Work request A: Output the rabies risk factors passage from "Risk factors of" to "most exposed [24].", copied exactly.
Work request B: In the rabies risk factors passage, what type of vaccine did all the exposed individuals in the west Arsi zone of Oromia receive?
Work request C: Summarize the rabies risk factors passage in three sentences.

Text segment:
----

Laboratory confirmed cases; otherwise, suspected cases are based on clinical definition.

Risk factors of exposure to rabid animals or rabies in humans, and control measures

A few numbers of socio-demographic features of humans were reported as risk factors for the occurrence of exposure to suspected rabid animals or rabies deaths in humans [15,16,19,20,24,25]. Studies from Amhara and Tigray regional states reported that male sex was more associated with human exposure to suspected rabid animals [20,24].

Regarding the age of exposed humans to suspected rabid animals, two separate studies from Jimma and Arsi, Oromia, reported that children  < 15 years of age were much more likely exposed [15,16]. On the contrary, a study from the northwestern Tigray region reported that adult populations aged ≥15 years were most exposed [24].

As to the residence, rural was recorded as the major factor for exposure to rabid animals from Amhara and Oromia [15,19]. However, another study from Amhara reported that urban residents were more affected than rural ones [20].

Concerning the risk factors for rabies mortality in humans, female sex and the age of 5–14 years were identified as risk factors [25]. Dog bites were the source of exposure for all rabies mortality, as indicated by one study [19].

From the records collected for review purposes, a limited number of studies reported what measures were taken once humans were exposed to suspected rabid animals or the status of vaccination of dogs/animals inflicting bites. One study from the west Arsi zone of Oromia reported that all the exposed individuals to rabid animals received nerve tissue vaccines, but only 1% of cases did not complete the vaccination course [16]. On the other side, a study from northwestern Tigray published information that all the dogs inflicting unprovoked bites were unvaccinated [24].

----

Recorded data:

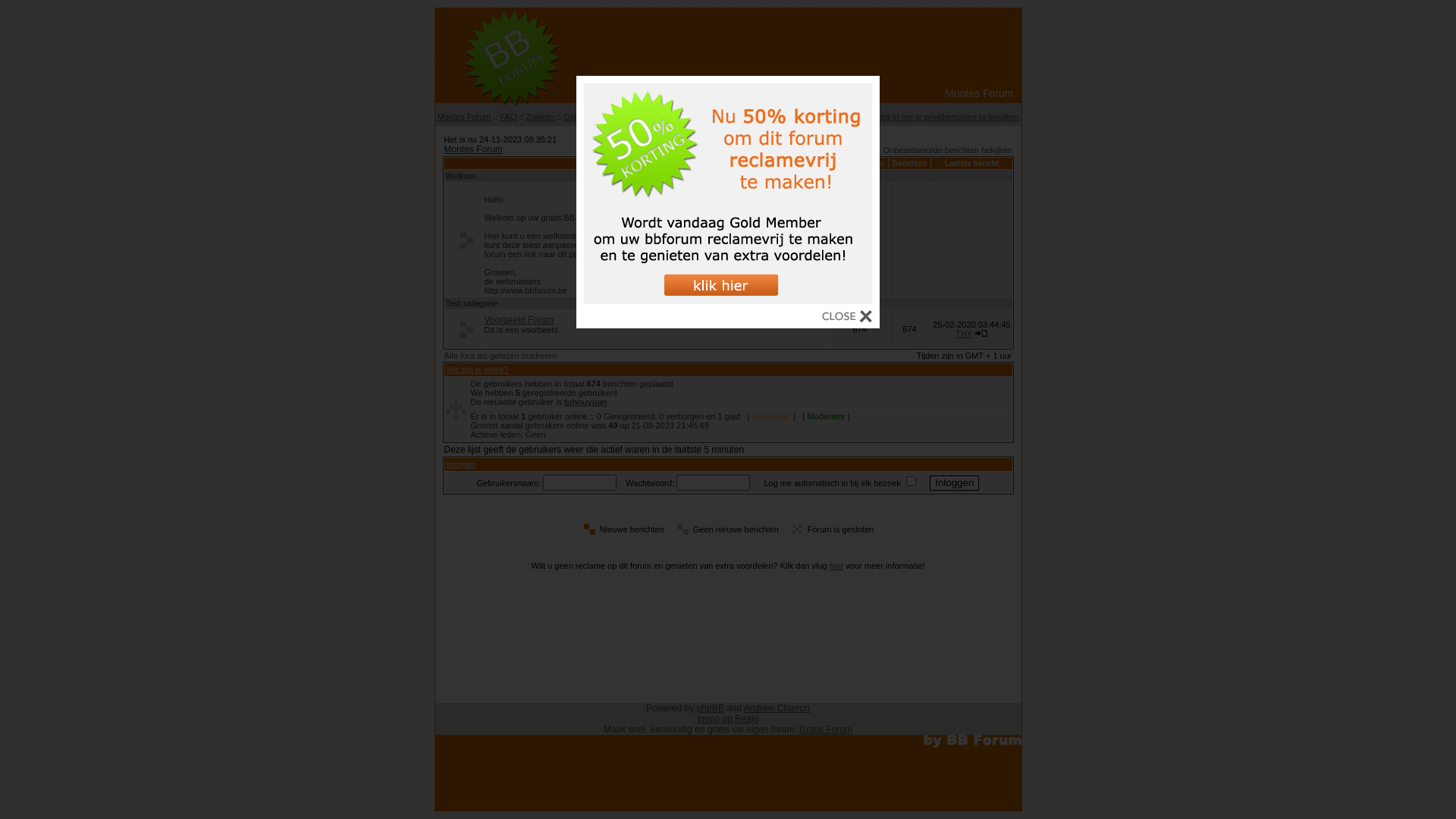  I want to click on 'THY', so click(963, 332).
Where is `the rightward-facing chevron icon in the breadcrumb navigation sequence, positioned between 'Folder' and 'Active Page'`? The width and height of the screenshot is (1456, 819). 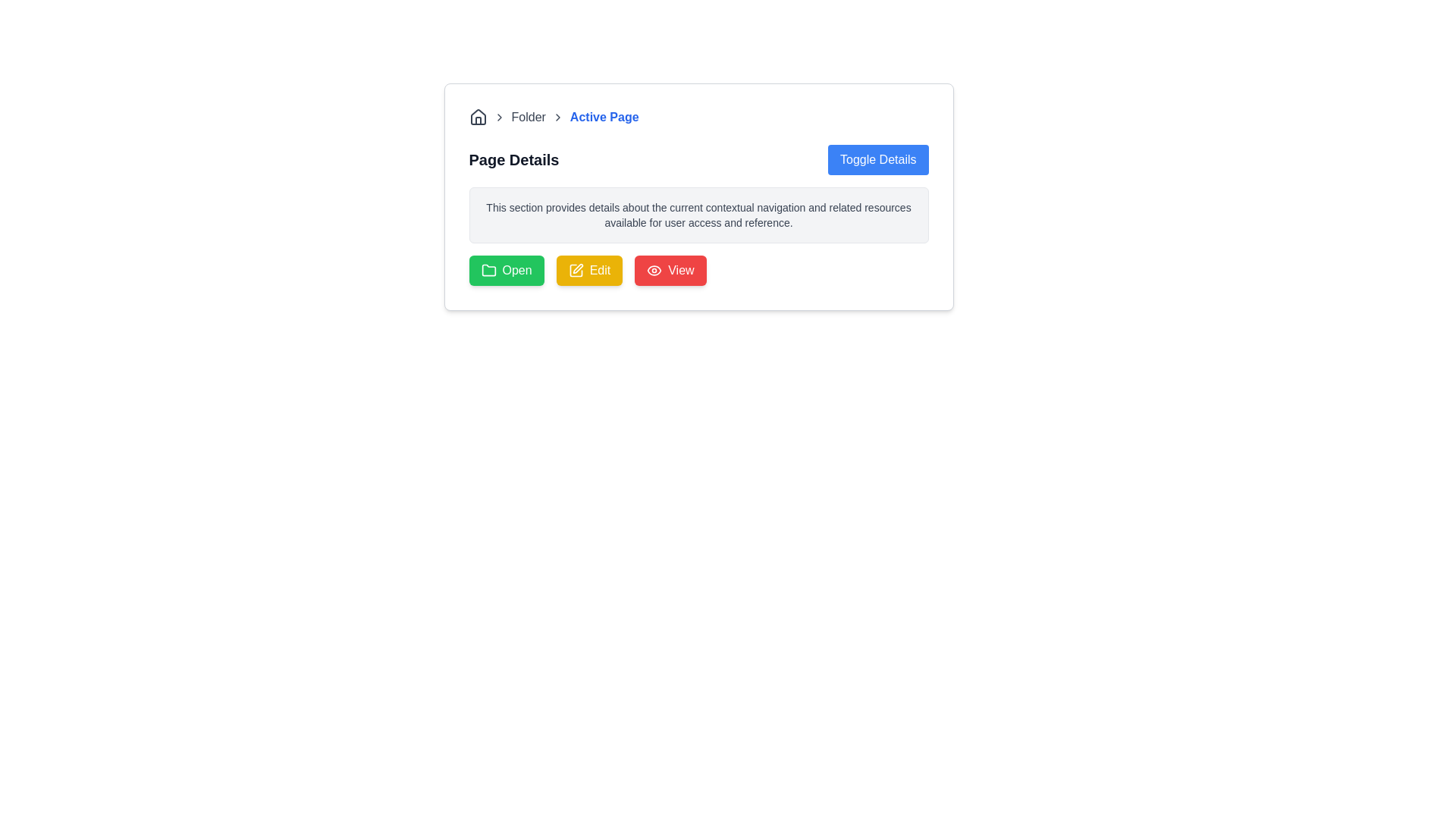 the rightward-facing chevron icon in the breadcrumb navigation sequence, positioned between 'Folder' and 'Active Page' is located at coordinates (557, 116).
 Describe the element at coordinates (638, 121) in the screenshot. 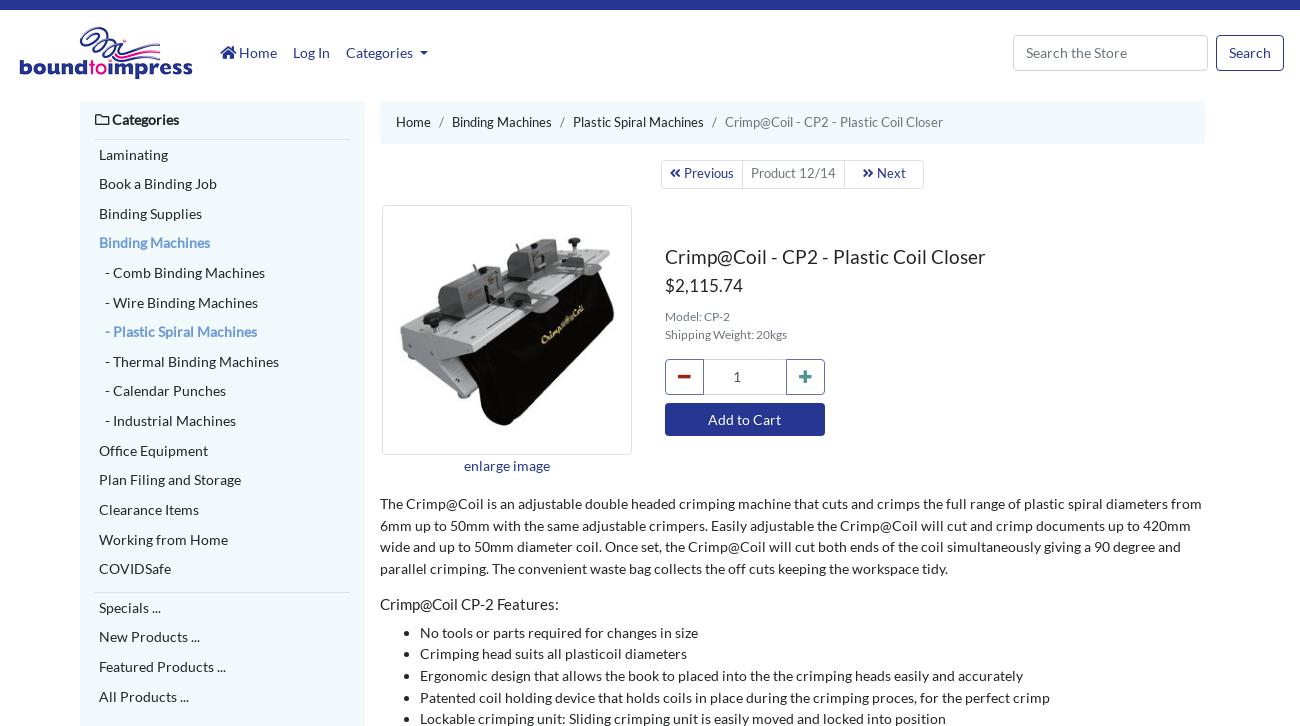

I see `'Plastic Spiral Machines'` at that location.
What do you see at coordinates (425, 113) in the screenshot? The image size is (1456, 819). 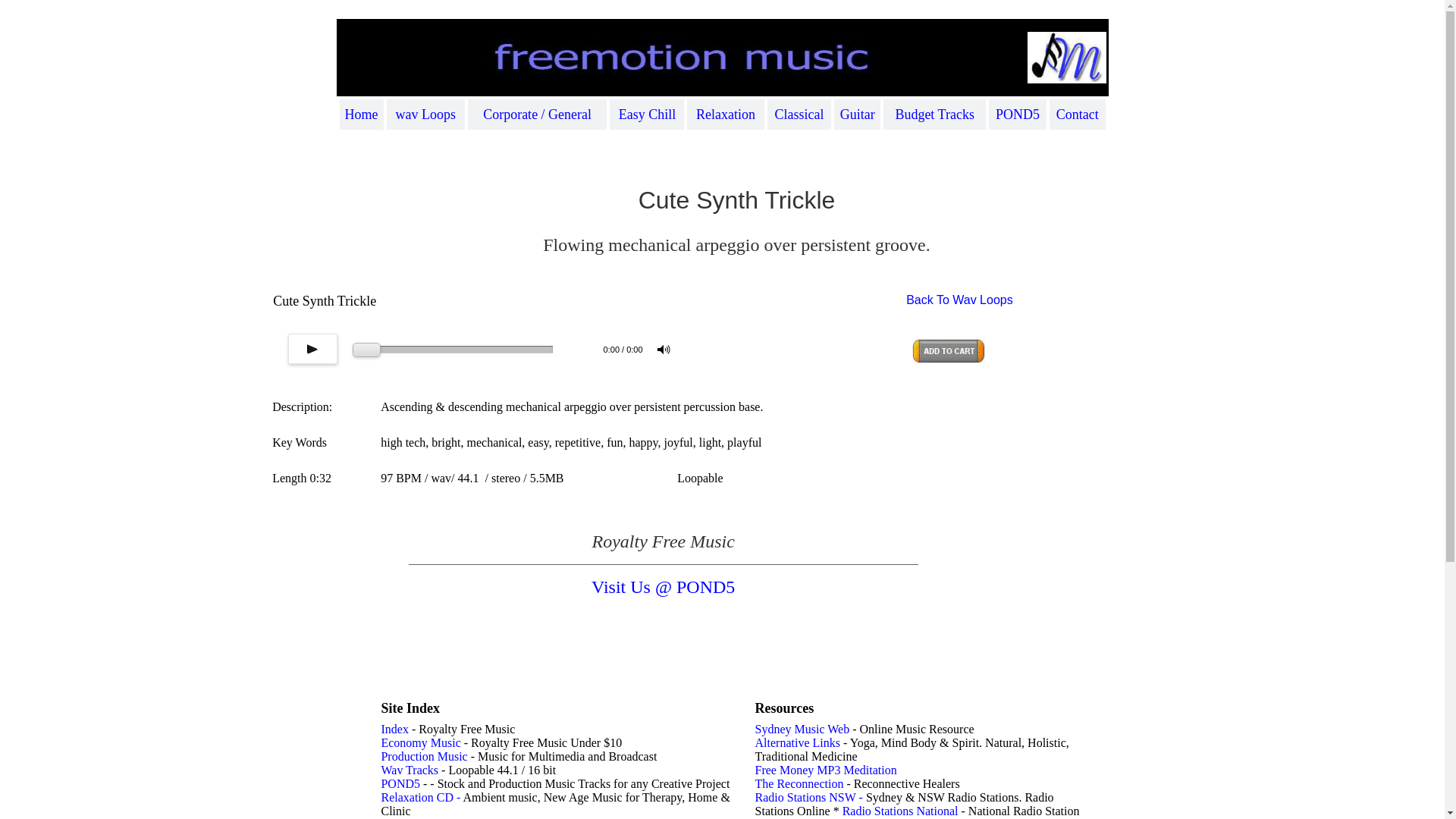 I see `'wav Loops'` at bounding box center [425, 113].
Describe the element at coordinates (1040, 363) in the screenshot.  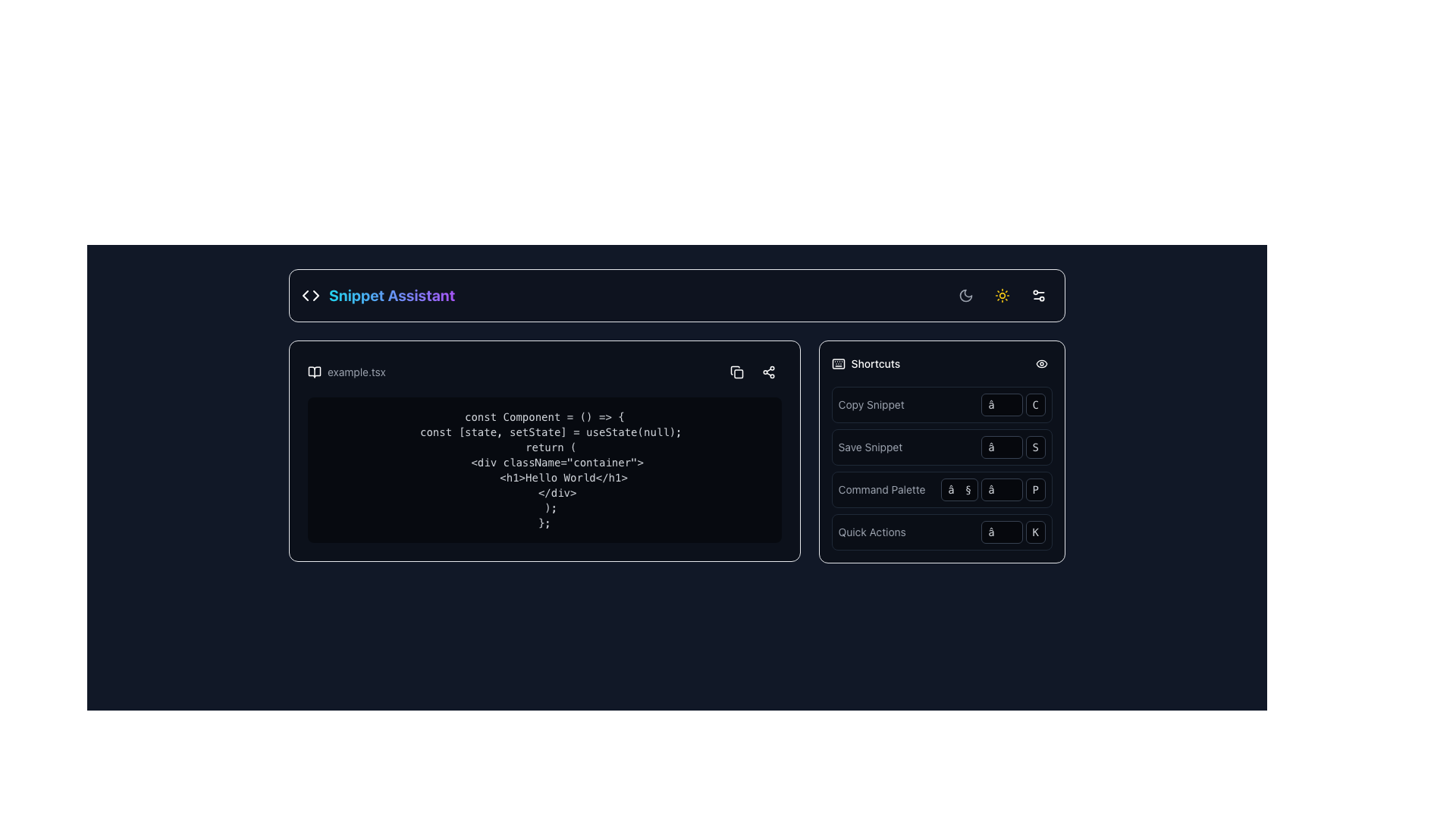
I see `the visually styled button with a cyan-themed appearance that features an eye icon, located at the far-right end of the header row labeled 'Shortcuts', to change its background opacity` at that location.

----

Answer box A:
Risk factors of exposure to rabid animals or rabies in humans, and control measures

A few numbers of socio-demographic features of humans were reported as risk factors for the occurrence of exposure to suspected rabid animals or rabies deaths in humans [15,16,19,20,24,25]. Studies from Amhara and Tigray regional states reported that male sex was more associated with human exposure to suspected rabid animals [20,24].

Regarding the age of exposed humans to suspected rabid animals, two separate studies from Jimma and Arsi, Oromia, reported that children  < 15 years of age were much more likely exposed [15,16]. On the contrary, a study from the northwestern Tigray region reported that adult populations aged ≥15 years were most exposed [24].

Answer box B: Nerve tissue vaccines.

Answer box C: Studies gave mixed findings on who was most exposed to suspected rabid animals: male sex in Amhara and Tigray, children under 15 in Jimma and Arsi but adults aged 15 and over in northwestern Tigray, and rural residents in Amhara and Oromia, though another Amhara study found urban residents more affected. Female sex and the age of 5–14 years were identified as risk factors for rabies deaths, and one study found dog bites were the source of exposure in all of them. Few studies reported the measures taken after exposure or the vaccination status of biting animals, though one found that all exposed individuals in west Arsi received nerve tissue vaccines and another found that all dogs inflicting unprovoked bites in northwestern Tigray were unvaccinated.